» Data provided
============

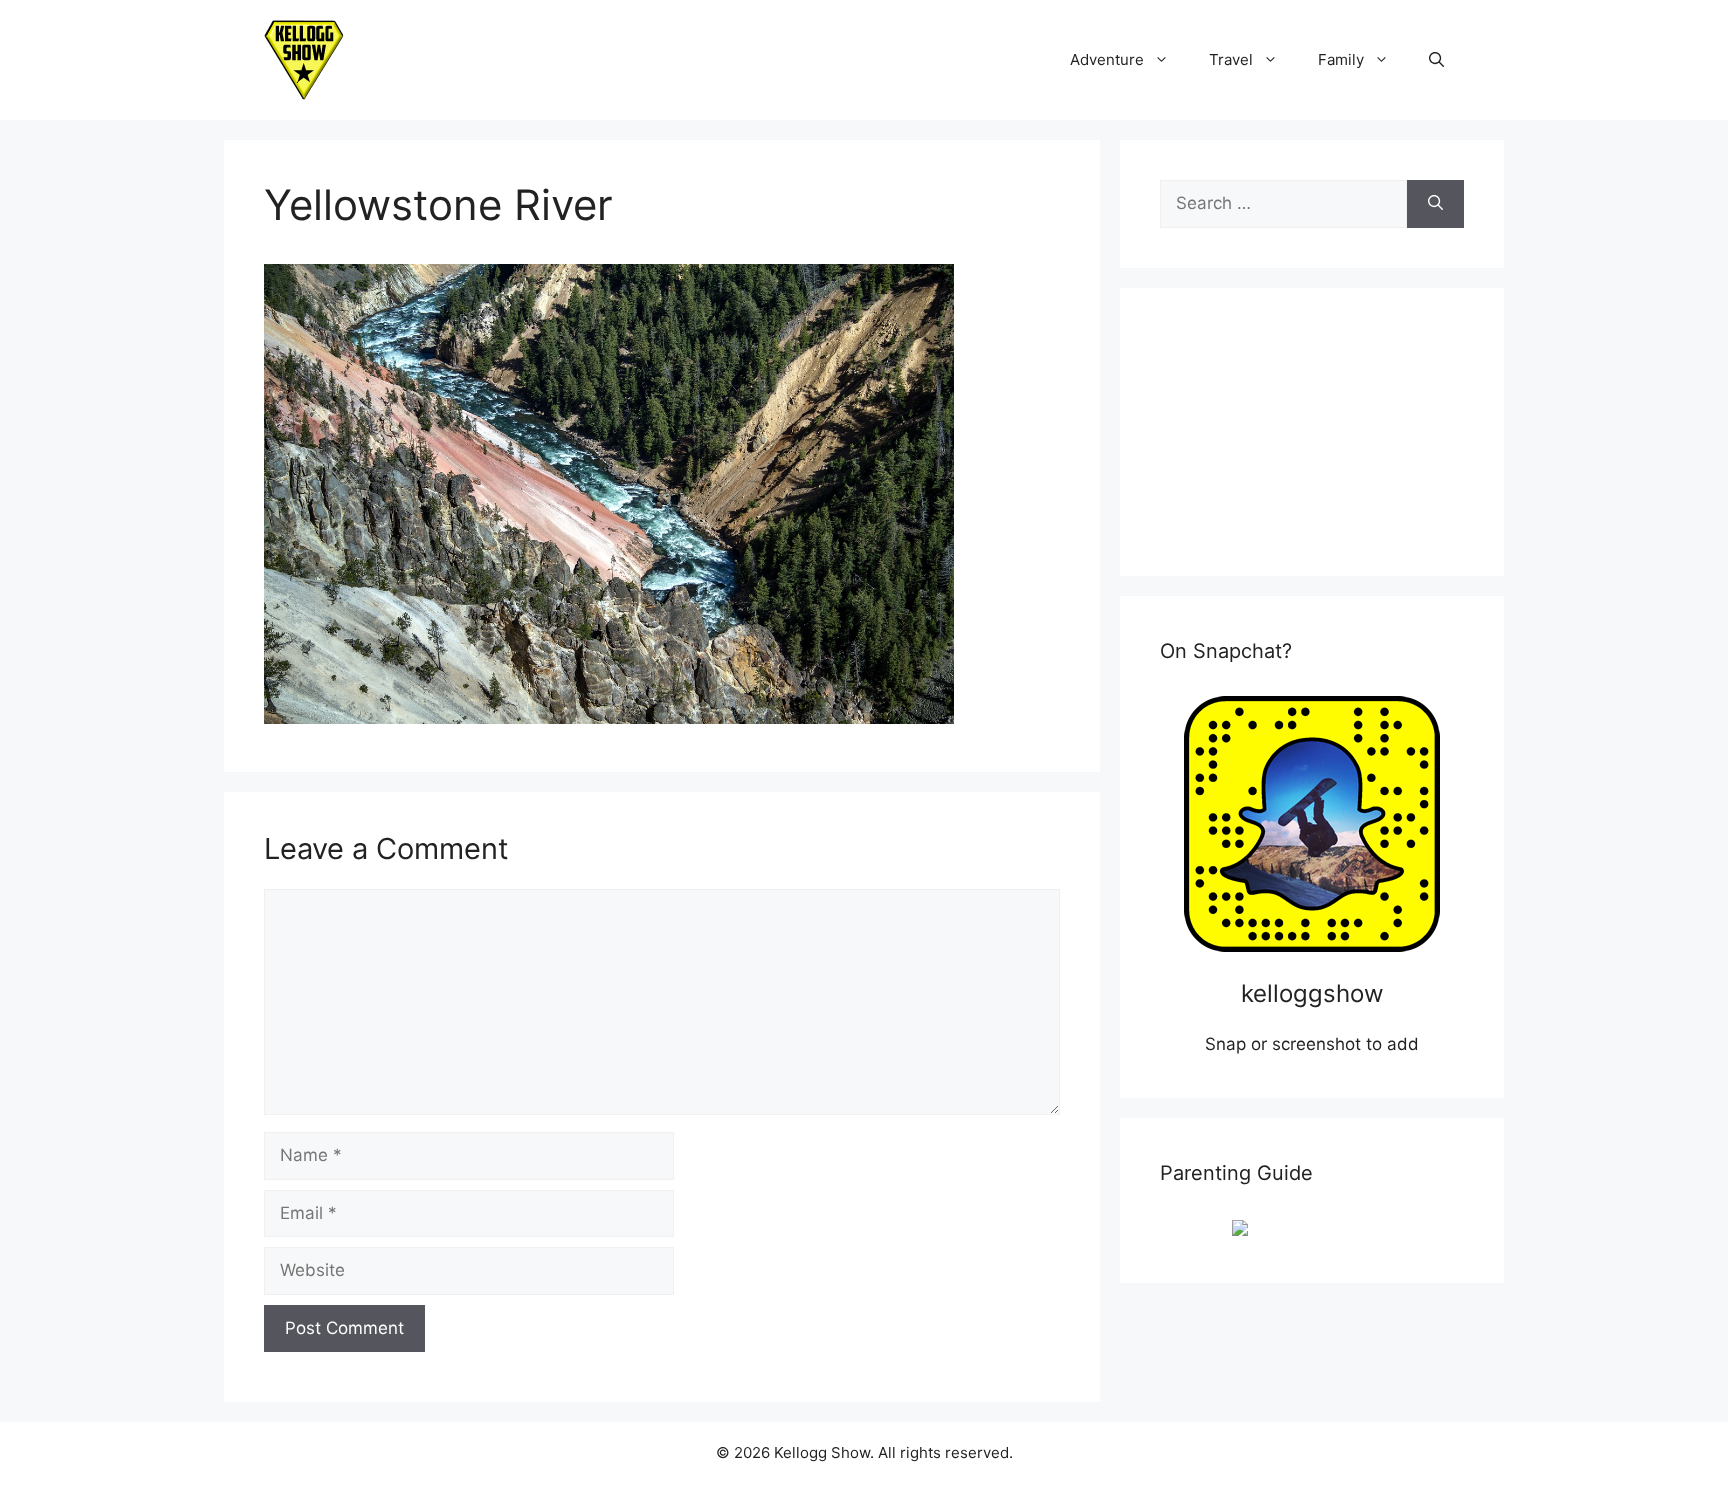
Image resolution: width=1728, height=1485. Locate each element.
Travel (1231, 59)
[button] (1436, 60)
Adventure (1107, 59)
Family (1341, 59)
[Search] (1435, 204)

============

» What you have to do
With pictures excluded, output the listing above exactly as it stands.

» Answer
Image resolution: width=1728, height=1485. Locate each element.
Travel (1231, 59)
[button] (1436, 60)
Adventure (1107, 59)
Family (1341, 59)
[Search] (1435, 204)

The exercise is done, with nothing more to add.